Stored records
━━━━━━━━━━

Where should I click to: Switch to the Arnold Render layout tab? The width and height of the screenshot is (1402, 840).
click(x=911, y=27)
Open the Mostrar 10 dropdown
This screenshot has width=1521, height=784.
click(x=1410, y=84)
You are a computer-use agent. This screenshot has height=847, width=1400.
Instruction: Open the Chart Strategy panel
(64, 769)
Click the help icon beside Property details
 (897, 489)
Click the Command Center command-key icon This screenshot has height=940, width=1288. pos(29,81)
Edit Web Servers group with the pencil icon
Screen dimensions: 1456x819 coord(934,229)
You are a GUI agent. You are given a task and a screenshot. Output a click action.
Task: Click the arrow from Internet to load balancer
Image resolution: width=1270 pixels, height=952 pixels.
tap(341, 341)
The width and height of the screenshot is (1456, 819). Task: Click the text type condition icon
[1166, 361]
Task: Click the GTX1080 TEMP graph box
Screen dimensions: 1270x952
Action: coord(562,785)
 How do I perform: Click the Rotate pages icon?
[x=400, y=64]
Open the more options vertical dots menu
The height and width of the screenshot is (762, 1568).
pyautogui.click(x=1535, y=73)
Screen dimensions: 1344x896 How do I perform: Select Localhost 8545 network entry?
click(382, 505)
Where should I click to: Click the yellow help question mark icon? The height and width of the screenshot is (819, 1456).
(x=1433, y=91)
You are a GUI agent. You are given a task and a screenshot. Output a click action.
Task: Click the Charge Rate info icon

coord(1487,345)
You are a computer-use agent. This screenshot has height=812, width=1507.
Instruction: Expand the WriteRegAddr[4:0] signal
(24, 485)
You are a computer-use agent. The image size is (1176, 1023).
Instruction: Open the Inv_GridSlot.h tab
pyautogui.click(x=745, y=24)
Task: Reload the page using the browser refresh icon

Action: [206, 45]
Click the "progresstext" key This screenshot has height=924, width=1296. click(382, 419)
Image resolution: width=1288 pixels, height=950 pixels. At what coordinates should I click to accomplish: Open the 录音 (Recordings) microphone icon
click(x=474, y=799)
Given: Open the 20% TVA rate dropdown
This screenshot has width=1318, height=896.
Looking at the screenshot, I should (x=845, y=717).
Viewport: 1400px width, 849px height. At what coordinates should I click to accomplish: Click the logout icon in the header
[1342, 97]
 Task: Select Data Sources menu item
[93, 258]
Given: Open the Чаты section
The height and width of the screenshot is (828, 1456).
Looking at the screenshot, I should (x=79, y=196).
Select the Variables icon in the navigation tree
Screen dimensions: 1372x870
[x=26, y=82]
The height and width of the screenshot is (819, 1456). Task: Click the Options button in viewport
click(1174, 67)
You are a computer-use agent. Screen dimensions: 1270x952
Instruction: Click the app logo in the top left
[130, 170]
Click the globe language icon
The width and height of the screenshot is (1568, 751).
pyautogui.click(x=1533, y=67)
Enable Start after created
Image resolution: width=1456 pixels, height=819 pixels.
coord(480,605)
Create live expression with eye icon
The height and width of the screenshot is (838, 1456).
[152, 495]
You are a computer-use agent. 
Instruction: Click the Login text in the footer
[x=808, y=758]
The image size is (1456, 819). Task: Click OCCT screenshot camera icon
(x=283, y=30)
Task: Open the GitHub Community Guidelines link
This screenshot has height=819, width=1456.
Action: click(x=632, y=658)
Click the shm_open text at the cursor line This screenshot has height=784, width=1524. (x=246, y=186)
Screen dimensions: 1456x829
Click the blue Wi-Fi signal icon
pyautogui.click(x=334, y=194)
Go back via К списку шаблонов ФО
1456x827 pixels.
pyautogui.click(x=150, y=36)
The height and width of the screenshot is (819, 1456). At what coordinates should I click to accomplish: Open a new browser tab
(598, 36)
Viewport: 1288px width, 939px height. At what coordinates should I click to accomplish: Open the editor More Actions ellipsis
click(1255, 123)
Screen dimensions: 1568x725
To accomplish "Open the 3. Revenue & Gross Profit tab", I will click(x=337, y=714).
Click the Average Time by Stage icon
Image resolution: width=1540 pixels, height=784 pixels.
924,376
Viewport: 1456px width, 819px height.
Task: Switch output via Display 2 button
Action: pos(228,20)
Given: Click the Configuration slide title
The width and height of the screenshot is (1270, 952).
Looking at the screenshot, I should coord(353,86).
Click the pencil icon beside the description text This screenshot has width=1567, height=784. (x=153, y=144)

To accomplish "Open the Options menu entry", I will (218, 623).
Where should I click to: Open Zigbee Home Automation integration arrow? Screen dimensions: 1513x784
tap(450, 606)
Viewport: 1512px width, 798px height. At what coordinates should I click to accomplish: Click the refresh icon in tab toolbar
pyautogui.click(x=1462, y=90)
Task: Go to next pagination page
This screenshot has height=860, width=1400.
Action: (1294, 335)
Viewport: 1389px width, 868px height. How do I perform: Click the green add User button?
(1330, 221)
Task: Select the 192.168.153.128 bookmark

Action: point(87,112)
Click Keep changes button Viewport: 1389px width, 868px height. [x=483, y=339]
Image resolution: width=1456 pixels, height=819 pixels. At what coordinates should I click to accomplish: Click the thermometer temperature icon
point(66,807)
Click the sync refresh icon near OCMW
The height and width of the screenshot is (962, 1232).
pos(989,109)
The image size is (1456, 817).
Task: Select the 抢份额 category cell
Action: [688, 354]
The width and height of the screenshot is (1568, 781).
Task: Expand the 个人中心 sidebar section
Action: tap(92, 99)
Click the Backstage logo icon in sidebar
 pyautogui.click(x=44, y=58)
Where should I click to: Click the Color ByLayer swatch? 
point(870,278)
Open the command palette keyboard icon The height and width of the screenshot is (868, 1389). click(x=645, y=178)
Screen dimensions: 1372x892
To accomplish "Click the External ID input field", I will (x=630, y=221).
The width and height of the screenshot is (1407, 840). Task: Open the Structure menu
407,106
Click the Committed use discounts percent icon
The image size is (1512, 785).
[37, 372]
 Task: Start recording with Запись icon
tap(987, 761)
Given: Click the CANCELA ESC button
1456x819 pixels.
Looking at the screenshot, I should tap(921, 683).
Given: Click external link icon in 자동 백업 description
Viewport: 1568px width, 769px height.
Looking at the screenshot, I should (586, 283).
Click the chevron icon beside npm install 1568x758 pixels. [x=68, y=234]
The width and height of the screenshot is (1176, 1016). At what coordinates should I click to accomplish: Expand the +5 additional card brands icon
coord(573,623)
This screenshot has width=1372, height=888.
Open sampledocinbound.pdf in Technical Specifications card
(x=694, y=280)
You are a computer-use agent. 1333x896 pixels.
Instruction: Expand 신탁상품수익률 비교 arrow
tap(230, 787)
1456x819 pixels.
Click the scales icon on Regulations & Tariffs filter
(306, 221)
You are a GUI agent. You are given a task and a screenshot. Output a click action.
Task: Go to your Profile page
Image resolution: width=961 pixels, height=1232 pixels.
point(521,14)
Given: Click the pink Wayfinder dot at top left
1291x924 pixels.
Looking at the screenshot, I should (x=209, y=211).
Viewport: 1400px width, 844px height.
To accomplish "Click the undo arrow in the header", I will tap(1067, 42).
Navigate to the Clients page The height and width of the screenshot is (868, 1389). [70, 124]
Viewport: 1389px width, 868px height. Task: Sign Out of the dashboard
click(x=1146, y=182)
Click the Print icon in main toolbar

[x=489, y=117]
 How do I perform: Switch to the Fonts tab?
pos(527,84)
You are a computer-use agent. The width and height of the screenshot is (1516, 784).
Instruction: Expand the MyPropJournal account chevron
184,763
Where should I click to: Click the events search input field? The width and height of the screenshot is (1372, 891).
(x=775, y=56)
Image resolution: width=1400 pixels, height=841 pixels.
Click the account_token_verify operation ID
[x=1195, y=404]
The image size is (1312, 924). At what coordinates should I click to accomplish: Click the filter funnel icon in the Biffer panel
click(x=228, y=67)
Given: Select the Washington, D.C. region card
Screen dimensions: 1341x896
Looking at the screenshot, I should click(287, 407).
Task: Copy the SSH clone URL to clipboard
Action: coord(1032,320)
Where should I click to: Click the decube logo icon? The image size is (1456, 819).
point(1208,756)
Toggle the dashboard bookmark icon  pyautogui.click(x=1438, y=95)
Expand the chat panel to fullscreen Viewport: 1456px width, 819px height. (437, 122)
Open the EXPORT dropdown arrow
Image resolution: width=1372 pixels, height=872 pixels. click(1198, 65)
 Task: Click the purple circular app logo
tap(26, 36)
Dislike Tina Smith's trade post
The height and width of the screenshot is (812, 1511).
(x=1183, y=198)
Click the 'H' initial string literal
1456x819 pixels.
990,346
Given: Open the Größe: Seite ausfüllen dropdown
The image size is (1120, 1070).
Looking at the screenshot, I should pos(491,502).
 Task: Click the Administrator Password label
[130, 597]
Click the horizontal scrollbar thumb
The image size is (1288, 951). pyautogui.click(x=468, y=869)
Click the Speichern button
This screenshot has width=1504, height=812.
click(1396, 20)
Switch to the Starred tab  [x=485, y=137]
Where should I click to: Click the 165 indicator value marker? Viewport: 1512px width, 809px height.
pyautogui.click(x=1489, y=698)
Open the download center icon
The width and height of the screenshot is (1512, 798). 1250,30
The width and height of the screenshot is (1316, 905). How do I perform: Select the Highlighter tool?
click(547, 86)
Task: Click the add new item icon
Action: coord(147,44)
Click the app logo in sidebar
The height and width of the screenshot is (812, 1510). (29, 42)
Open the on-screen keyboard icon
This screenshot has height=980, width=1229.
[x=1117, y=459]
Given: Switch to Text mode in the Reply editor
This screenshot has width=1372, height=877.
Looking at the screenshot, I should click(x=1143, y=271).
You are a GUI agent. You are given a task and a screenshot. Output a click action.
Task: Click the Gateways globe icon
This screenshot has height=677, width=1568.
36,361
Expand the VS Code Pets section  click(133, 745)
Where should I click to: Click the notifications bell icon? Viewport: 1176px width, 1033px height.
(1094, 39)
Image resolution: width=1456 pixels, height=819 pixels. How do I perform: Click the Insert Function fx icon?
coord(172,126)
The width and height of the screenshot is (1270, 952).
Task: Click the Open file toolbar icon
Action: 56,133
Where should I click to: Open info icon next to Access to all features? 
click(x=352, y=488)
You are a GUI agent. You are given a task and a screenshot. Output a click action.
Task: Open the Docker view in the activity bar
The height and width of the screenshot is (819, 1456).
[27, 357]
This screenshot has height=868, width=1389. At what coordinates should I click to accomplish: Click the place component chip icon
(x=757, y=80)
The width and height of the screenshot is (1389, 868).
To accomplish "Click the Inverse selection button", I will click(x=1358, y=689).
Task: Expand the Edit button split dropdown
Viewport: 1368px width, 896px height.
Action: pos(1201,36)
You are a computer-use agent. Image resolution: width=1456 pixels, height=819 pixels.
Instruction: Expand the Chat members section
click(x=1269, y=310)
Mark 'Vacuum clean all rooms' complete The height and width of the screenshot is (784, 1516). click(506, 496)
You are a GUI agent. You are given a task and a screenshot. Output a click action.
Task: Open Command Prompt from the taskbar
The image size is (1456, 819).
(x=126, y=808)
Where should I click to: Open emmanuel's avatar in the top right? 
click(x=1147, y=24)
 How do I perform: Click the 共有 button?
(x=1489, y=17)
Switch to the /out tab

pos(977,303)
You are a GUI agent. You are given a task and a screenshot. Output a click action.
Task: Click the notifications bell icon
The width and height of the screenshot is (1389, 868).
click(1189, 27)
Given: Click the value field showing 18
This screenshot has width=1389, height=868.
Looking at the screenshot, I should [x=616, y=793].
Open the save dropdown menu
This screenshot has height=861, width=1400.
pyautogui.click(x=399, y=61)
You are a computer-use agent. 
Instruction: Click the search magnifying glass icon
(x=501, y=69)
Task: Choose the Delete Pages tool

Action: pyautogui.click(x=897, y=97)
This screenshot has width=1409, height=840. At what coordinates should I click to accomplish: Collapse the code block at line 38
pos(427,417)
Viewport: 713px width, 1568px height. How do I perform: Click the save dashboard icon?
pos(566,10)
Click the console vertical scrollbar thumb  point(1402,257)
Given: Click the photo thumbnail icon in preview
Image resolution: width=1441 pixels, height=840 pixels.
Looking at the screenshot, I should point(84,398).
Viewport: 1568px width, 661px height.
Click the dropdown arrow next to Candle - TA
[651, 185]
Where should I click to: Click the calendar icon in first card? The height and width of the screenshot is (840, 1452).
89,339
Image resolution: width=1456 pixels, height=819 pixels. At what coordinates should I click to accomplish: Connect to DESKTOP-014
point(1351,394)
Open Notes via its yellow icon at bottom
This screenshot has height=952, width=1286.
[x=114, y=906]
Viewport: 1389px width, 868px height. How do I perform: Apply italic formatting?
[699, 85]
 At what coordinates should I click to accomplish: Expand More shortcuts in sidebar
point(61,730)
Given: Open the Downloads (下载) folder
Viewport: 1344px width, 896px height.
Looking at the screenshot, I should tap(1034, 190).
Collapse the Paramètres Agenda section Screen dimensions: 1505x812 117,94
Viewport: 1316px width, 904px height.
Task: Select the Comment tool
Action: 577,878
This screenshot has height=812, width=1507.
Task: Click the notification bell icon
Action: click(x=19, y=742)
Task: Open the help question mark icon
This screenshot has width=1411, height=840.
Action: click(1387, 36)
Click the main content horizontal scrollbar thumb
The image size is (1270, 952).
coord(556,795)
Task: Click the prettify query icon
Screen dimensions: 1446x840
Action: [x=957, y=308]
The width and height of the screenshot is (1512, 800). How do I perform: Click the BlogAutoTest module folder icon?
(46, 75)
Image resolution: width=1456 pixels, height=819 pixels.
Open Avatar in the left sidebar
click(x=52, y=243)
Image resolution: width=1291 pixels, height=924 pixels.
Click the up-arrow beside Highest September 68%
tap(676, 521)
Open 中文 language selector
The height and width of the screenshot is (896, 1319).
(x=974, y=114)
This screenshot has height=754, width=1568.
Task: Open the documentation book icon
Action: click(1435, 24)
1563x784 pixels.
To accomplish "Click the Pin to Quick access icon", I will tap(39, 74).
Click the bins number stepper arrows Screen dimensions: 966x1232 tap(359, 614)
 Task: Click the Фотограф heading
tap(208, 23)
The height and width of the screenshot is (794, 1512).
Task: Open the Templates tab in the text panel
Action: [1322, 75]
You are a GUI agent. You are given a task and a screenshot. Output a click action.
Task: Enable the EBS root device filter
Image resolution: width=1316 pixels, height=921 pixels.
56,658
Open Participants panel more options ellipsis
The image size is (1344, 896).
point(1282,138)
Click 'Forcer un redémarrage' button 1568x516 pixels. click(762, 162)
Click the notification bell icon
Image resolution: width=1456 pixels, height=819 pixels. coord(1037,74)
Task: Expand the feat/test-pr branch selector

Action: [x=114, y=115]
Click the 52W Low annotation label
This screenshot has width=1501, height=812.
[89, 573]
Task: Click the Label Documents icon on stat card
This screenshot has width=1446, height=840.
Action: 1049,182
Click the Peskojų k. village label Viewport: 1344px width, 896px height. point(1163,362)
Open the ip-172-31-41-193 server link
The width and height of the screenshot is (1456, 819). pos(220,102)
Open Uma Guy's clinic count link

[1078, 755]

━━━━━━━━━━

What you should do: Provide the number of lines above that include the string "from", with no other words.

Task result: 2